Applied ML

The Future of Biodiversity Monitoring using Computer Vision

J

J. Francisco Avilés

AI Research Lab

We are in the midst of a global biodiversity crisis, but tracking ecosystem health at scale has historically been labor-intensive and localized. The integration of computer vision into ecological monitoring is changing this paradigm, allowing us to observe nature continuously and comprehensively.

Scaling Camera Traps

Camera traps have been used for decades, but analyzing the millions of images they generate has always been a bottleneck. Today, object detection models can automatically filter out empty images, identify species, and even recognize individual animals based on their unique markings. This allows researchers to track population dynamics in real-time.

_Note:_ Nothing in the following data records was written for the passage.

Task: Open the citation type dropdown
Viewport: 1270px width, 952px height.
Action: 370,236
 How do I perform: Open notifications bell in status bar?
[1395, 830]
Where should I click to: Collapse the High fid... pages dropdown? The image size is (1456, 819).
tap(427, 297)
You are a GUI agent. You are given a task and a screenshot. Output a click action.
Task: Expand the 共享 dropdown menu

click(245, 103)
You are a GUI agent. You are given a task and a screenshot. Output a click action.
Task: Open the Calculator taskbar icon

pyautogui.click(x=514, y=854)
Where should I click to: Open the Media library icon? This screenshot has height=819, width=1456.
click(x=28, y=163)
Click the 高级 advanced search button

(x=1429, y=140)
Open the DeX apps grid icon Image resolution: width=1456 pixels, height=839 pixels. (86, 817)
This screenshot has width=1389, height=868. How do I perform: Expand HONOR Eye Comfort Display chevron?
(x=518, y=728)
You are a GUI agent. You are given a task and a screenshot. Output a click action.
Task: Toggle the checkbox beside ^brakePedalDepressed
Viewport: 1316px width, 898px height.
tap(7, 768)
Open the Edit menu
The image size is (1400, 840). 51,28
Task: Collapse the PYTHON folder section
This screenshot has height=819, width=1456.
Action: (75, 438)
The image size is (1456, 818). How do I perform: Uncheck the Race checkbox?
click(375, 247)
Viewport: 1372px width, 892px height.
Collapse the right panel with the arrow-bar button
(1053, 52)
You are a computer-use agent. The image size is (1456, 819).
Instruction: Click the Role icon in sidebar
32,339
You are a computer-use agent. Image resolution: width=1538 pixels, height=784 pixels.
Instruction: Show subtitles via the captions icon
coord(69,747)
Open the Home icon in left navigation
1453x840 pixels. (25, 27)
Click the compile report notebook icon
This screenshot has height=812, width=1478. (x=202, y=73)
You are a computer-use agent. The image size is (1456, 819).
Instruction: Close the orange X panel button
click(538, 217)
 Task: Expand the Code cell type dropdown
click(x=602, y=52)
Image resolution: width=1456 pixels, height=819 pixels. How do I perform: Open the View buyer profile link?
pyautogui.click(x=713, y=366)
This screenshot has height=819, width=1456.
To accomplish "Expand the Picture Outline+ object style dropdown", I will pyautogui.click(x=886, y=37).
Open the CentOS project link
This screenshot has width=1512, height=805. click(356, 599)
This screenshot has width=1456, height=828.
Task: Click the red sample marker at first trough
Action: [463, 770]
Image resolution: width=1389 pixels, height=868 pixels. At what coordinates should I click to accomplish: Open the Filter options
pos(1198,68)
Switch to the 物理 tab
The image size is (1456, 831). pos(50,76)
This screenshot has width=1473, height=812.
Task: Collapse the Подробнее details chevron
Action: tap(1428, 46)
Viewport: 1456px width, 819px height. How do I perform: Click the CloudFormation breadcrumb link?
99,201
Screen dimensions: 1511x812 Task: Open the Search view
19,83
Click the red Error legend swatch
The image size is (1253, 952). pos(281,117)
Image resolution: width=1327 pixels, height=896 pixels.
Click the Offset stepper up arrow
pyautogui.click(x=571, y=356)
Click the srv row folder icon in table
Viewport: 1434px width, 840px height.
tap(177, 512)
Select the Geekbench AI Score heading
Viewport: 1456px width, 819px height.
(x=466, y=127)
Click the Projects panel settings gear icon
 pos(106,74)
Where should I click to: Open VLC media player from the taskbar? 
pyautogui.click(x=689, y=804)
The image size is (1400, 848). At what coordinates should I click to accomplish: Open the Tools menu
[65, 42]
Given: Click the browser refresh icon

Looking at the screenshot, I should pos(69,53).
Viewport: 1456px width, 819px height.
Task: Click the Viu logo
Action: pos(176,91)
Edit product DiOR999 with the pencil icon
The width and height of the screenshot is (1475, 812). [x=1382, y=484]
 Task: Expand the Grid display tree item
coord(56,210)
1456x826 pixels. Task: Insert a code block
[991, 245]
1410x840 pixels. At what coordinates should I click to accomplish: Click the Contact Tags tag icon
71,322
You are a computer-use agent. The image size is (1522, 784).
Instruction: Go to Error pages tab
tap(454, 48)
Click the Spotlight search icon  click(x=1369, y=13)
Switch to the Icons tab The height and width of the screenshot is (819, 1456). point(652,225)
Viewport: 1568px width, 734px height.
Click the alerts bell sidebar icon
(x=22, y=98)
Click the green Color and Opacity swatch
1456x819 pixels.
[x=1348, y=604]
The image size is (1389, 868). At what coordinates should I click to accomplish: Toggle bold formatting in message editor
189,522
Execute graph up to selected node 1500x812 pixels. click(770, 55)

Drones and Satellite Imagery

Beyond ground-level monitoring, computer vision is unlocking the potential of aerial imagery. Drones equipped with multispectral cameras can map forest canopy health, while satellite models can track deforestation and changes in land use on a global scale. The fusion of these different data modalities provides a holistic view of the ecosystem.

Towards Automated Conservation

The ultimate goal is not just observation, but action. By integrating real-time computer vision data with predictive models, we can anticipate ecological threats—from poaching to disease outbreaks—and deploy conservation resources more effectively. We are moving from reactive conservation to proactive stewardship, powered by AI.